• DOCUMENT TEXT:
# # # # # # #

19.8.14

I'm almost 30!

I'm turning 30 in a few days, and never has a "number" held so much meaning for me. I honestly think I'm more excited about this birthday then I was about turning 18, and I've been trying to figure out why that is....


In some ways I've spent my 20's doing things quite differently to my friends. 30 seems to be an age where many peers start to think about things like mortgages, marriage, babies and the rest...but I did that (minus the mortgage!!) so long ago! Married my total favourite person at 19 and became a mum at 21, and so my 20's have been this kind of insane whirlwind of learning what it means to be someone's partner, and to have your heart full to bursting with love for your kidlets.... while feeling INCREDIBLY young and clueless. I was, of course, at the same time still trying to do what most people in their 20's do..go to uni, grow up, become an adult, have a "career," travel, discover the world, have fun and figure myself out. (That's what being a 20 something is all about, right?)

Reflecting on my 20's..... it's been chaos, but also incredible. I must admit I've become a pretty great partner and mum. Not perfect, occasionally scatter brained and over emotional....but pretty great. I have figured a lot of stuff out. About myself, about politics, about faith and about people. I am slowly starting to know myself, what I can handle, what I can't. I am proud of who I am. I really like my body, it's done amazing things. I have values in my life that matter to me. I am not afraid to love and be loved. I believe in my talent, yet don't fret about success and fame. I have known deep, deep sorrow and yet live with an unshakable thirst for joy. I am learning to be honest with myself and others. I now know that I enjoy the quiet as much as the noise. My life has many responsibilities and (at times) burdens, but I still play, create, laugh, giggle and sing like a teenager. Oh, and swear like a sailor. I am unapologetically ME, and I know who my true friends are, the ones I can be totally ME with.

# # # # # # #

• MATERIAL:
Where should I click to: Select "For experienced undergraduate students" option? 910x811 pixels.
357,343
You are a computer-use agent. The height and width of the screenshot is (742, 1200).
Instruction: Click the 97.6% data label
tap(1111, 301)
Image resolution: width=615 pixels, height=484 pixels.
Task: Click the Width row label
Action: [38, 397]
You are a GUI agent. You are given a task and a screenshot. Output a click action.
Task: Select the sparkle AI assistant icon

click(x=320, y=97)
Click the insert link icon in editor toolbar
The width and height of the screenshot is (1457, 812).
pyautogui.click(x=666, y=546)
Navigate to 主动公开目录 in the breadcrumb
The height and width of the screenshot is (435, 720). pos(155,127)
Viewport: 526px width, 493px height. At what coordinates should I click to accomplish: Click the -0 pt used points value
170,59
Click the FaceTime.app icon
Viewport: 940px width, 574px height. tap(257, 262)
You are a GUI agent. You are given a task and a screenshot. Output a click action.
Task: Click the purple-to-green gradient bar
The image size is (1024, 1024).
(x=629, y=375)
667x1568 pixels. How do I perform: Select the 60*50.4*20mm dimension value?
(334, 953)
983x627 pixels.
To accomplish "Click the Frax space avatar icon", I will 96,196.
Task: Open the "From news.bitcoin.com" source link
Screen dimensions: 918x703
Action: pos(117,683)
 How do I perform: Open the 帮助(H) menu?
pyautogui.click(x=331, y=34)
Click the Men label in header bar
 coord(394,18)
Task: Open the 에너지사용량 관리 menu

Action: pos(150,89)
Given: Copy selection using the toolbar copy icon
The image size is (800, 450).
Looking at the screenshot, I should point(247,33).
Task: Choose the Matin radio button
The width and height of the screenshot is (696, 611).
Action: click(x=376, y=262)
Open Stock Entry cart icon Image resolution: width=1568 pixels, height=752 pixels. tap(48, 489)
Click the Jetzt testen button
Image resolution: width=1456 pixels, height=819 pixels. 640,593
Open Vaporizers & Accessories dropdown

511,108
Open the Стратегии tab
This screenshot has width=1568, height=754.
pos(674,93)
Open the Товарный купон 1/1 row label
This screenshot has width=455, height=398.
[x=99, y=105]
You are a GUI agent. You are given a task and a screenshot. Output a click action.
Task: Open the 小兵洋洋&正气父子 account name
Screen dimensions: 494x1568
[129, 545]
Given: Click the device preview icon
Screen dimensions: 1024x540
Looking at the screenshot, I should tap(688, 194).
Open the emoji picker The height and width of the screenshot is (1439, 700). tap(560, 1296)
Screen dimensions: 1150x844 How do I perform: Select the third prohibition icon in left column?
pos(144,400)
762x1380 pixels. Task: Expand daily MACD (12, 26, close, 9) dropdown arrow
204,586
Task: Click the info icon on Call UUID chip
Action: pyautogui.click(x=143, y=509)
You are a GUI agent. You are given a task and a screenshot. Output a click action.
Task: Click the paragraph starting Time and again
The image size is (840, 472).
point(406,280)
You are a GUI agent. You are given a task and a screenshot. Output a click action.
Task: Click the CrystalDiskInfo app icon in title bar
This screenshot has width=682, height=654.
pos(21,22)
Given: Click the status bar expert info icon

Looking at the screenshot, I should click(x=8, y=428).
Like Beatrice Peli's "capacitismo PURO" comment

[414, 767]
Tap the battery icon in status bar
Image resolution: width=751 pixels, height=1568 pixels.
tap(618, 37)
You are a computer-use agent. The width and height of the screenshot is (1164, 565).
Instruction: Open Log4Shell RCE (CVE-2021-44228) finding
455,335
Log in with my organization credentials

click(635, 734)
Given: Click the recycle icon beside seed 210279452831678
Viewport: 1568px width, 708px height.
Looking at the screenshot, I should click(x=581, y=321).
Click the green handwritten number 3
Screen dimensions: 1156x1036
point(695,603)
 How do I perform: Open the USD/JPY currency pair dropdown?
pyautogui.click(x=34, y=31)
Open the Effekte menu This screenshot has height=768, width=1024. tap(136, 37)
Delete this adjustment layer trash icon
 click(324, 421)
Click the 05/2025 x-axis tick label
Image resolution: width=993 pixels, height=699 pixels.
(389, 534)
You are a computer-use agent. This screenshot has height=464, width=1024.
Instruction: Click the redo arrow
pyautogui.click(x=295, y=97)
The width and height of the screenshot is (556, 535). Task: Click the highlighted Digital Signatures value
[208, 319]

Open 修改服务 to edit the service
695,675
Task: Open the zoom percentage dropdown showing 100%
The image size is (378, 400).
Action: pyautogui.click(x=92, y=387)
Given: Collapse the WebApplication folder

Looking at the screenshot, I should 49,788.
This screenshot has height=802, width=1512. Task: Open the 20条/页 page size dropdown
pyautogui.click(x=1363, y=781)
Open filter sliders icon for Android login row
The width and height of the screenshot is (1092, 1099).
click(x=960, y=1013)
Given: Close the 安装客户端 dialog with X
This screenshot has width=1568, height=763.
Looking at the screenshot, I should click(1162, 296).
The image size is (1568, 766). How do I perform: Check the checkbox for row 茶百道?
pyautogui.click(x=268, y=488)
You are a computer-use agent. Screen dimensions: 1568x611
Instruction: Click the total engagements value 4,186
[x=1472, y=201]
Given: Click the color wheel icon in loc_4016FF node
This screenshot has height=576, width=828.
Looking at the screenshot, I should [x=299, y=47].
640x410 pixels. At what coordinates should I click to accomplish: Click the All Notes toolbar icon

# # # # # # #

• WHAT YOU ARE ASKED TO DO:
From the blog post about turning 30, extract the passage starting with "I'm turning 30" and going on through "why that is....", reproducing it word for word.

• SOLUTION FOR THIS TASK:
I'm turning 30 in a few days, and never has a "number" held so much meaning for me. I honestly think I'm more excited about this birthday then I was about turning 18, and I've been trying to figure out why that is....